Habitant en général des pays chauds, les Polynésiens n’avaient guère besoin de se vêtir. Aussi n’avaient-ils pas d’étoffes proprement dites. L’écorce de diverses espèces d’arbre[26] leur fournissait la matière première de leurs légers vêtemens. On la battait avec un maillet de manière à l’amincir, à entre-croiser les fibres, à les fixer en ajoutant certaines substances agglutinantes ; on obtenait ainsi un véritable papier qui remplaçait les tissus de laine ou de coton. Ce tissu a été retrouvé dans toute la Polynésie. Les Néo-Zélandais seuls, habitant un pays beaucoup plus froid, avaient su en outre tirer parti de la plante textile que fournit leur île[27], et se faire des manteaux plus épais avec la peau de leurs chiens et les produits de leur chasse.

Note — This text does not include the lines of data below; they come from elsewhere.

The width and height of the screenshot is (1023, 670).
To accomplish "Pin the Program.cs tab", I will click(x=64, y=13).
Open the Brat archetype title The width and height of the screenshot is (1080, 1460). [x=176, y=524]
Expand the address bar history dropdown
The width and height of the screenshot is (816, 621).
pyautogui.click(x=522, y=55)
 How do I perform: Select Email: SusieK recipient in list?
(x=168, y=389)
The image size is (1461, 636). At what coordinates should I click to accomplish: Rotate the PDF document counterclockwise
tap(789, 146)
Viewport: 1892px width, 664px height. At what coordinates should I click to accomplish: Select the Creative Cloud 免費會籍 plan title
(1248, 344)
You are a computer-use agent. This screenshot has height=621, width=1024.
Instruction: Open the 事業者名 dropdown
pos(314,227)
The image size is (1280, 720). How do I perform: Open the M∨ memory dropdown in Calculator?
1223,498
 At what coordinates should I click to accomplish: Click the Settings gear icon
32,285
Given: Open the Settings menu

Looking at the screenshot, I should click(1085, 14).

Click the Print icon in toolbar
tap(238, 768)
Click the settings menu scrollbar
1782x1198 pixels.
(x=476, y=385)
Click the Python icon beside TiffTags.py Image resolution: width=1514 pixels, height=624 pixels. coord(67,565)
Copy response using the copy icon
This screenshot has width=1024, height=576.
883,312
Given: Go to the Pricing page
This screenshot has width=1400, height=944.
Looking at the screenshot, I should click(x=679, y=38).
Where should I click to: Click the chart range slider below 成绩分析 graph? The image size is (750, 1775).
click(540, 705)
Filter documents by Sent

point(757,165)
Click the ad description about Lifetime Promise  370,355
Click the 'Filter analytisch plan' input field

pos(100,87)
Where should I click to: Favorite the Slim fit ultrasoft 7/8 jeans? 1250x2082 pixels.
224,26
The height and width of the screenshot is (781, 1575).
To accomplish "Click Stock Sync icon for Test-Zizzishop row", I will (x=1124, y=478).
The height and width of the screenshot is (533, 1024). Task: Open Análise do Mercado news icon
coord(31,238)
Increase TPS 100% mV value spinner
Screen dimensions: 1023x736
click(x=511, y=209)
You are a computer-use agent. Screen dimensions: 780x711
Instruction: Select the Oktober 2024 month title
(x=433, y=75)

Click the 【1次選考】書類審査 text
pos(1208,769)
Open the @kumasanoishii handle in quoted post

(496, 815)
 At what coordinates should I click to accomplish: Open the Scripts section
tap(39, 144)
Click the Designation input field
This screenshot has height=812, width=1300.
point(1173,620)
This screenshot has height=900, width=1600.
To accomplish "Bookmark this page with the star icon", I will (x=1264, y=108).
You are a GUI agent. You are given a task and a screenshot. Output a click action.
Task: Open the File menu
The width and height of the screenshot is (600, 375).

On sait que les Polynésiens étaient une race très guerrière, et on peut remarquer comme un caractère ethnologique qu’aucune de leurs tribus n’employait l’arc et la flèche à titre d’armes. Ce n’est pas qu’ils en ignorassent l’usage, car on voit reparaître ces instruimens dans certains jeux. Cette absence d’armes atteignant de loin l’ennemi est d’autant plus remarquable chez ces peuples qu’on trouve l’arc chez toutes les races noires de la Mélanaisie. Était-ce chez les Polynésiens l’effet d’un point d’honneur, et regardaient-ils comme plus digne d’un brave de s’exposer de près aux coups de l’ennemi ? Quelque scrupule religieux motivait-il cette abstention ? Quoi qu’il en soit, leurs seules armes étaient la lance, servant aussi de javelot, des casse-tête, des massues de diverses formes, et des espèces d’épées en bois ou en pierre. Celles-ci, faites d’une sorte de jade, se trouvaient surtout à la Nouvelle-Zélande. Elles étaient regardées comme des objets d’un grand prix, et quelques-unes d’entre elles ont laissé des noms historiques, comme ceux de Flamberge et de Durandal.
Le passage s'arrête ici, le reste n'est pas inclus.